Operations 38 min read

What Is Load Average? Uncovering the Truth Behind System Load Metrics

Load Average measures the average number of runnable and uninterruptible processes over 1, 5, and 15‑minute windows, differs from CPU usage, and can be misinterpreted—this article explains its kernel calculation, how to assess overload, troubleshoot CPU, I/O, or process‑count issues, and handle container‑specific distortions with cgroup v2 and LXCFS.

Raymond Ops
Raymond Ops
Raymond Ops
What Is Load Average? Uncovering the Truth Behind System Load Metrics

Overview

Load Average on Linux is the exponential weighted moving average (EWMA) of the number of processes in the Running/Runnable (R) state and the Uninterruptible Sleep (D) state. The kernel samples the active task count every 5 seconds and updates three time windows (1 min, 5 min, 15 min) using the formula:

load(t) = load(t-1) * e^(-5/60W) + active_tasks * (1 - e^(-5/60W))
# W = 1, 5, 15 (minutes)

Decay factors are approximately 0.92 (1 min), 0.9835 (5 min) and 0.9945 (15 min). The calculation lives in kernel/sched/loadavg.c (function calc_global_load()).

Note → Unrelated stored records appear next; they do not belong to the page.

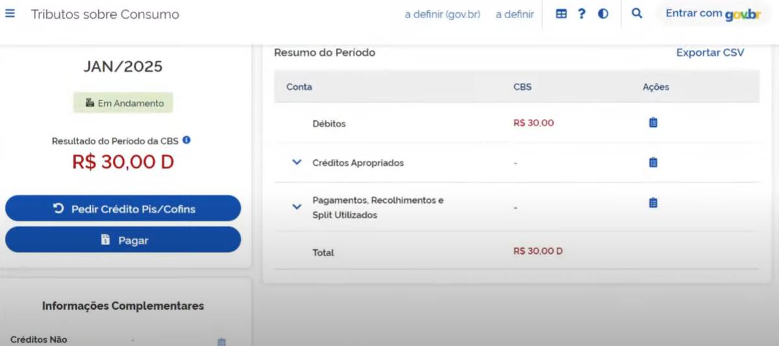Click the table grid icon in header
The width and height of the screenshot is (779, 346).
pos(562,14)
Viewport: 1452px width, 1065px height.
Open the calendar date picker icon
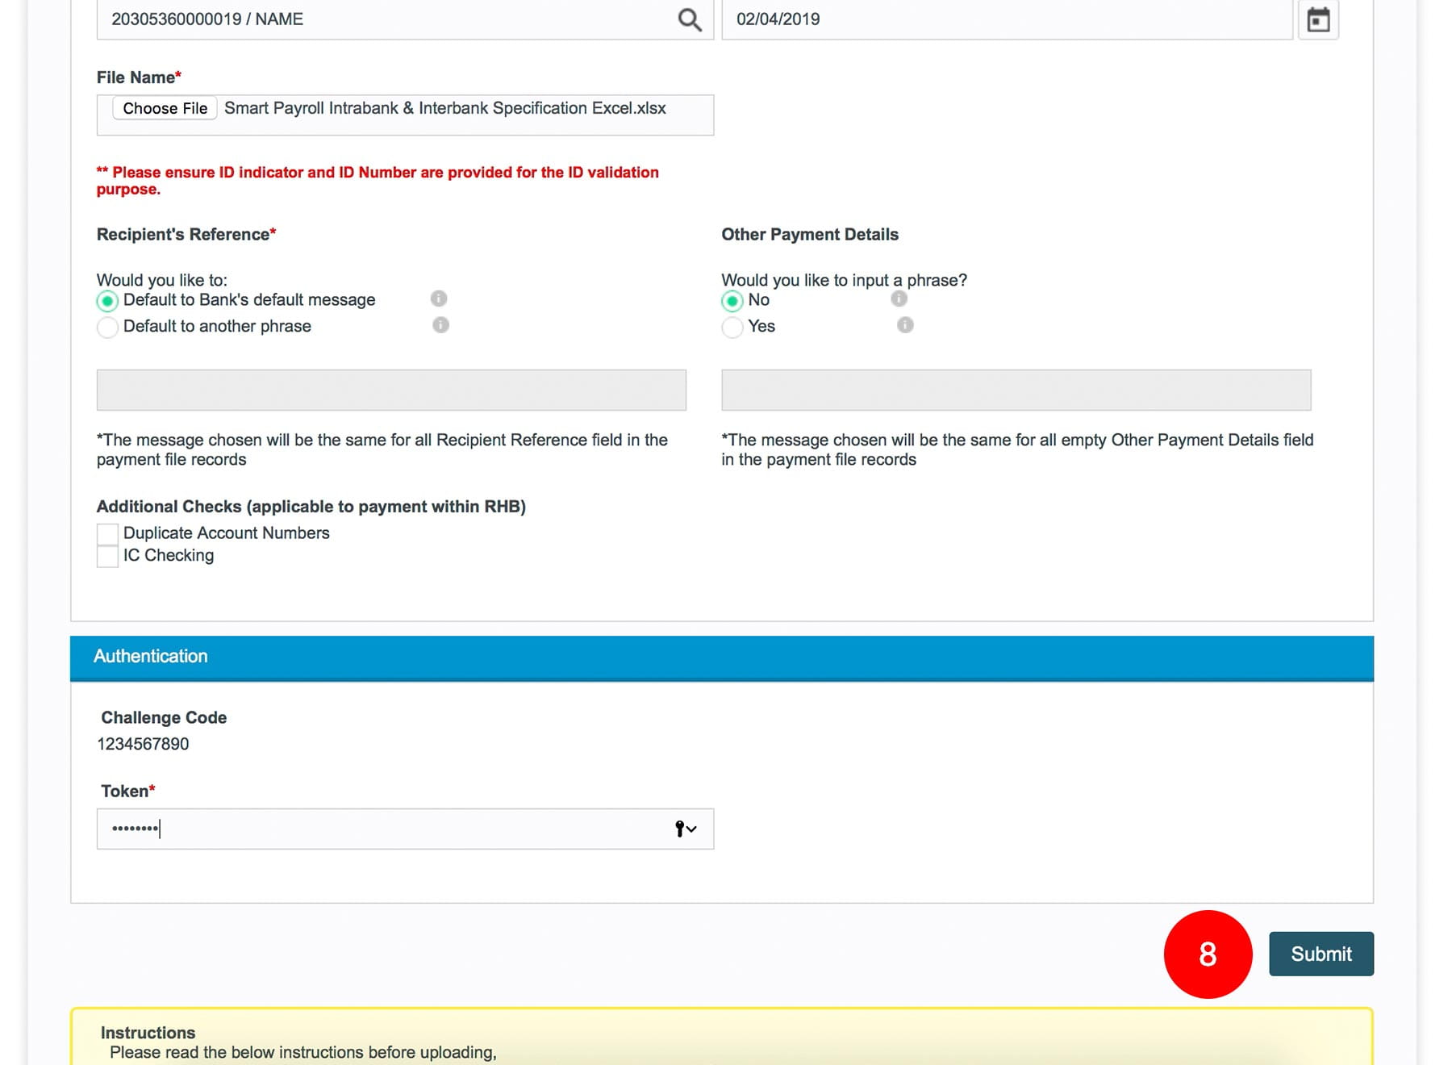1318,19
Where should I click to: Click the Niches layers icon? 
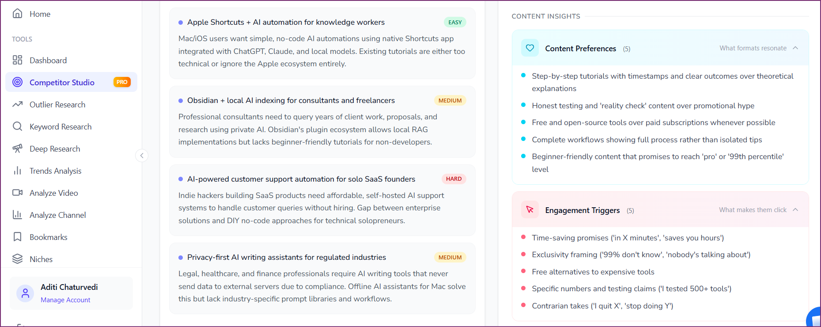17,259
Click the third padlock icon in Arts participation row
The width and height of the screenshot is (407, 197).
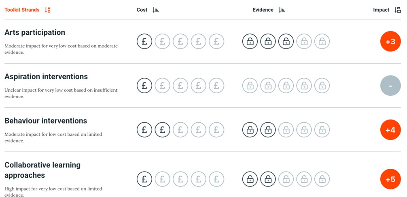tap(286, 41)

Load Average vs. CPU Utilization

Load Average counts both CPU‑ready processes and those blocked on I/O (D state). CPU utilization (%us) measures only the fraction of CPU time spent executing user code. Two concrete scenarios illustrate the difference:

Scenario A: Load Average = 8, CPU usage = 95%   # CPU‑bound workload
Scenario B: Load Average = 8, CPU usage = 10%   # I/O‑bound workload (many D‑state processes)

Therefore a high Load does not necessarily mean the CPU is saturated.

Determining Whether Load Is Too High

Load is an absolute number; compare it with the number of CPU cores to obtain a load ratio : load_ratio = Load_Average / CPU_core_count Typical thresholds (per‑core ratio) are:

< 0.7 – Healthy, ample headroom.

0.7 – 1.0 – Normal‑high, watch the trend.

1.0 – 2.0 – Overloaded, queues form, latency degrades.

> 2.0 – Severe overload, system becomes sluggish.

> 5.0 – Critical, may be half‑dead.

When Hyper‑Threading is enabled, use the physical core count for a conservative estimate.

Common High‑Load Causes

CPU‑intensive (high us% )

Infinite loops or O(n³) algorithms.

Regular‑expression backtracking (ReDoS).

GC storms in Java/Go (frequent Full GC).

Heavy encryption/compression (TLS handshakes, large file compression).

Cryptomining malware.

Quick check:

# top -bn1 | head -5
# Example output line:
%Cpu(s): 92.3 us, 3.2 sy, 4.5 id, 0.0 wa, 0.0 hi, 0.0 si, 0.0 st

If us% dominates, use perf top or language‑specific profilers (e.g., async-profiler for Java, pprof for Go) to locate hot functions.

I/O‑wait (high wa% )

Disk bottleneck (HDD IOPS saturated, SSD write amplification).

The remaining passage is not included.